**Source records**

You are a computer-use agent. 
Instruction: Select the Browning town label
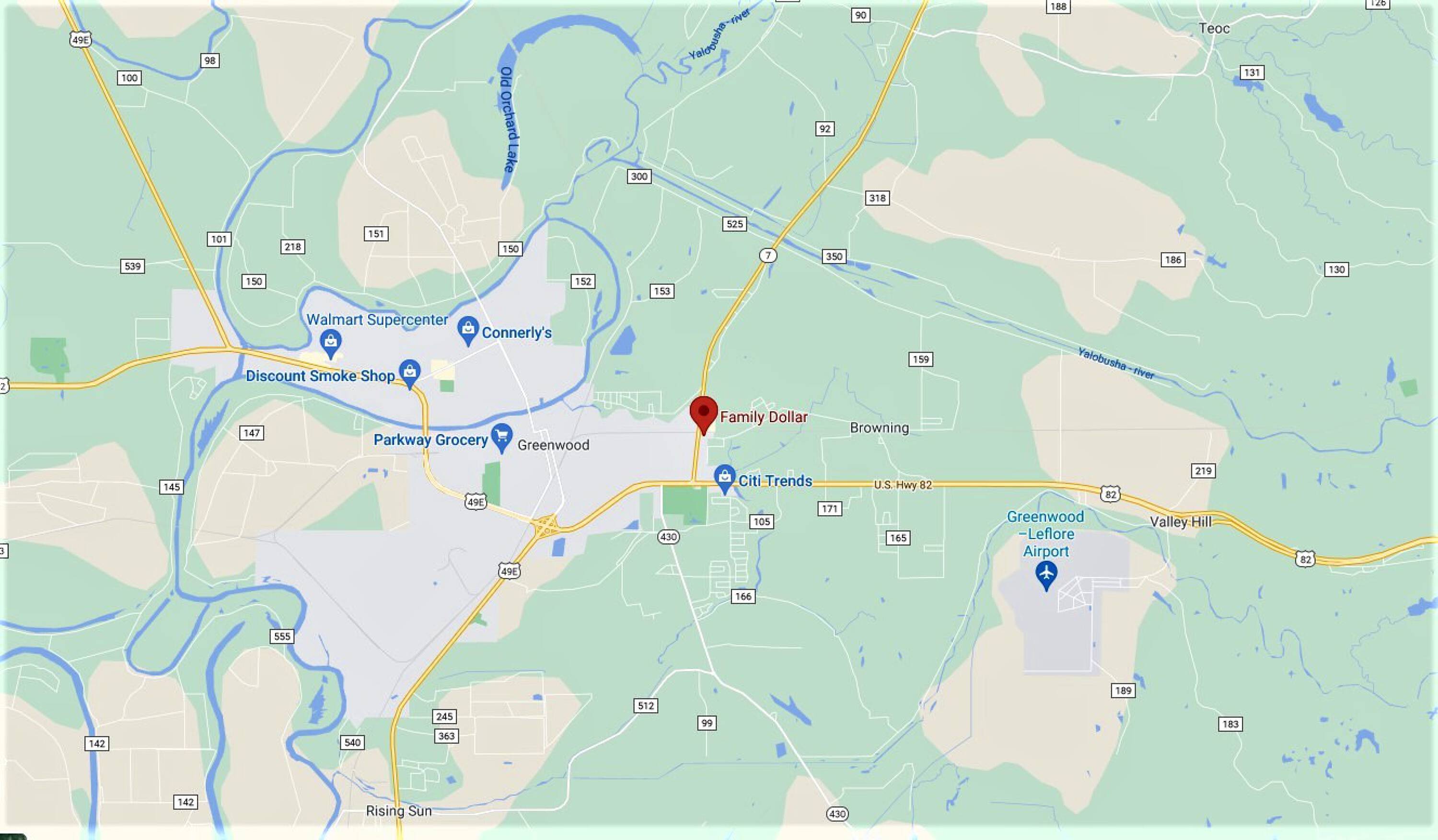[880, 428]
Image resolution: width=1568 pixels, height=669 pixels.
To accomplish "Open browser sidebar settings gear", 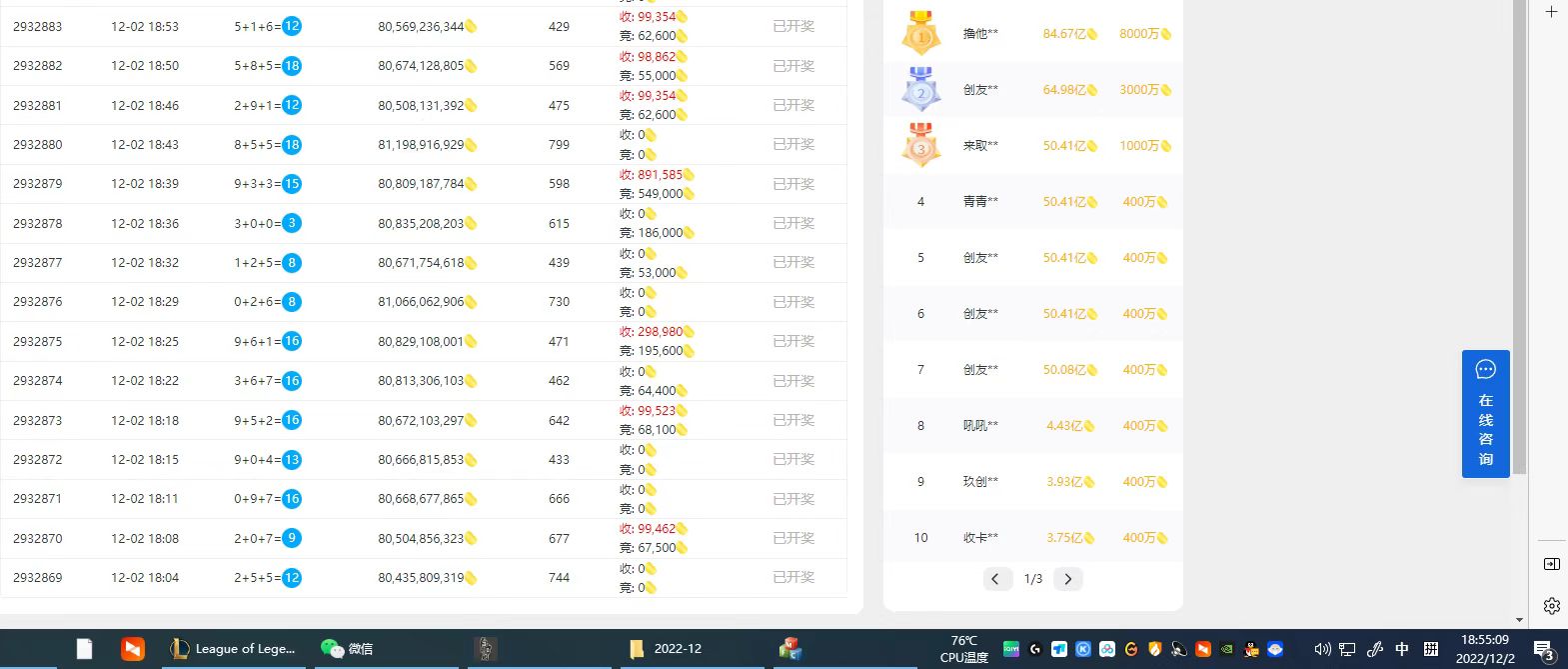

**EXERCISE INSTRUCTIONS**
Retype the data in full. Images do not go in the copy.

**SOLUTION BELOW**
You are a computer-use agent. 
Instruction: Select the Browning town label
[880, 428]
Image resolution: width=1568 pixels, height=669 pixels.
To accomplish "Open browser sidebar settings gear", 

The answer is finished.